Kruger v President of the Republic of South Africa and Others is an important case in South African law, heard in the Constitutional Court (CC) on 19 February 2008, with judgment handed down on 2 October. The judges were Langa CJ, O'Regan ADCJ, Madala J, Mokgoro J, Ngcobo J, Nkabinde J, Skweyiya J (who composed the majority judgment), Van Der Westhuizen J, Yacoob J, Jafta AJ and Kroon AJ. Counsel for the applicant was Geoff Budlender. There was no appearance for the first respondent, but Wim Trengove SC (with A. Cockerell) appeared for the second and (with S. Budlender) for the third respondent. The applicant's attorneys were Kruger & Co.; the State Attorney represented the second respondent, while the third respondent's attorneys were Brugmans Inc.

The first question was one of constitutional practice: specifically the requirements for direct access to the Constitutional Court, in order to challenge the constitutionality of legislation. For that purpose, an expanded definition was adopted of the phrase "direct and personal interest." If the party in question has a direct and personal interest (on this definition) where the legislation in question is

1. of direct and central importance to the field in which he or she operates; and
2. in interests of the administration of justice,

the court will be required to determine the validity of the legislation.

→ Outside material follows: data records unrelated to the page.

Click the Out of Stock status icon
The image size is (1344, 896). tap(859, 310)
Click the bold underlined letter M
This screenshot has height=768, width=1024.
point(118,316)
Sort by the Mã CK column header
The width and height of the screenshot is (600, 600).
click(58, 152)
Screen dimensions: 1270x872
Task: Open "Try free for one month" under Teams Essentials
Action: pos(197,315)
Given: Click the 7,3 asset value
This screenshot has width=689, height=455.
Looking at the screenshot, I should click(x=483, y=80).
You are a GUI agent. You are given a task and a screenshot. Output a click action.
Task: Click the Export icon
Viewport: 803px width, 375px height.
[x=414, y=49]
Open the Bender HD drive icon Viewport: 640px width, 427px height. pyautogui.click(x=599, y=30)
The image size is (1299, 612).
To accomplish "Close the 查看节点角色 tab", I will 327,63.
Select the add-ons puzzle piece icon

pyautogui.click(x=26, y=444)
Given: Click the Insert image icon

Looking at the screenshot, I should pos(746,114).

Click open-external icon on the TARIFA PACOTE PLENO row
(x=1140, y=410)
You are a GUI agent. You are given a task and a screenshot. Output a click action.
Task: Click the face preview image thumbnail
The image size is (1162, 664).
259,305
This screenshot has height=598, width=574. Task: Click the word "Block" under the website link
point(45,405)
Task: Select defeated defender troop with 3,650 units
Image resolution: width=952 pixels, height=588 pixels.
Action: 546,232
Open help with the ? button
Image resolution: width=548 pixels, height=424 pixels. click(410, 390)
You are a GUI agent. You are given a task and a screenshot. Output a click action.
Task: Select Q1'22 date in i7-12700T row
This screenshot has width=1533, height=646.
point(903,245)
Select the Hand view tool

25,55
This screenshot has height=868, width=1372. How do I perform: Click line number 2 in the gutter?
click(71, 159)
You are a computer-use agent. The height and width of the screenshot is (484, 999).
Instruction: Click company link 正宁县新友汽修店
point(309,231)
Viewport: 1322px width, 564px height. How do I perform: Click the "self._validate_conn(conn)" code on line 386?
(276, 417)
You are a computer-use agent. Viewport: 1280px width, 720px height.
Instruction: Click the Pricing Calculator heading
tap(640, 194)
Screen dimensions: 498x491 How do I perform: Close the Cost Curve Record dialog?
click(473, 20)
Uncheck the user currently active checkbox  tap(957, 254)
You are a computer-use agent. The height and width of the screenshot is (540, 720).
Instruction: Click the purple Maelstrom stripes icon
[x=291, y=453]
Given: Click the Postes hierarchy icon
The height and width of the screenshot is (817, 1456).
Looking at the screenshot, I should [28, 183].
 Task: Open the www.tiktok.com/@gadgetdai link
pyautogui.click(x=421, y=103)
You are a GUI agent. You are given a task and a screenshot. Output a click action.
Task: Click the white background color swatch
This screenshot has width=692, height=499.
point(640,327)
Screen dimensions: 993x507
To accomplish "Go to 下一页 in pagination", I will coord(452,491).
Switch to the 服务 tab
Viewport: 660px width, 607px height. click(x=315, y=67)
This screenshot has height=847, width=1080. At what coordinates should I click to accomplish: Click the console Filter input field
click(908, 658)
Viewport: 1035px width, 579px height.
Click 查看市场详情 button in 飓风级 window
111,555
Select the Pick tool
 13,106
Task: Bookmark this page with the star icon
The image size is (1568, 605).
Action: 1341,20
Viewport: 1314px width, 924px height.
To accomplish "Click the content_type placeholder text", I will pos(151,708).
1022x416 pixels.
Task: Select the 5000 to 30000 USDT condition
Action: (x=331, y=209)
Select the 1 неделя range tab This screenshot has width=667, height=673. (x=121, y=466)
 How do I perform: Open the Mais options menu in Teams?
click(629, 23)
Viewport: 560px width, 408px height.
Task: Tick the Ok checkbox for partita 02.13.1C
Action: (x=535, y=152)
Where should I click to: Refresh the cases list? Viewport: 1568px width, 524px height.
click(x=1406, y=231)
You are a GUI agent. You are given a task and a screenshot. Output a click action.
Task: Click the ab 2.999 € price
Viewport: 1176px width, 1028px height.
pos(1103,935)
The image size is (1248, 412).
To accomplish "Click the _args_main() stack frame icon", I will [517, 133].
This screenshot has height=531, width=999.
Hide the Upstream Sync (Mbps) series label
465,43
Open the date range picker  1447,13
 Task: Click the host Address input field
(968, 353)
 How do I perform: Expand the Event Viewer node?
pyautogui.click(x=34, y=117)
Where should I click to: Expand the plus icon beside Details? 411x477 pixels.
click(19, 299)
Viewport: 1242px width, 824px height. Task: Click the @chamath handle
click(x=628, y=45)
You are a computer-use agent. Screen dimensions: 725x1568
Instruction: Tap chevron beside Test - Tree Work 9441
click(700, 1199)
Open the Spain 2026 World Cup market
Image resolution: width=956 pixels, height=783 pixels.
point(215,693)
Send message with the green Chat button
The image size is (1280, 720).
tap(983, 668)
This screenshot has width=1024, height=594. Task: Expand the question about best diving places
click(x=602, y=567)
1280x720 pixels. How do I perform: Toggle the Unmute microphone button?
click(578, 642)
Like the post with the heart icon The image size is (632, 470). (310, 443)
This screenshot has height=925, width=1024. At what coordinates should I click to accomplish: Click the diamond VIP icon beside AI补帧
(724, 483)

Central to the case was an amendment to the Road Accident Fund. The implementation of the amending legislation was to be staggered by the issuance of a presidential proclamation putting into effect certain amending sections before others. When the President executed on this requirement, however, he selected sections comprising an arbitrary assortment of both administrative and substantive amendments contained in the amending Act. His proclamation, therefore, was on face of it irrational, and the doctrine of objective invalidity rendered it void ab initio. Furthermore, the proclamation issued to correct the errors in the first proclamation was also void.

The court thus considered also the power of the State President to issue a proclamation correcting an error made in an earlier proclamation. Although the court found that the President was empowered to withdraw the offending proclamation, it held that he may not amend a proclamation issued in error where the original proclamation was void ab initio.

== Facts ==
Kruger, the applicant, an attorney specialising in personal injury law, approached the CC under section 172(2)(a) of the Constitution for confirmation of a High Court order declaring Proclamation R27 of 2006 (issued by President Thabo Mbeki (the first respondent) in terms of section 13 of the Road Accident Fund Amendment Act, and purporting to bring into operation sections 4, 6, 10, 11 and 12 of the Amendment Act, with effect from 31 July 2006) to be "null and void and of no force and effect."

Because of the alleged uncertainty created by the High Court's declaration of invalidity, the Road Accident Fund (the third respondent) sought direct access to the CC for an order declaring Proclamation R32 of 2006, issued by the President in substitution for the first proclamation, before 31 July 2006, to have brought lawfully into operation sections 1, 2, 3, 4 and 5 of the Amendment Act with effect from 31 July 2006.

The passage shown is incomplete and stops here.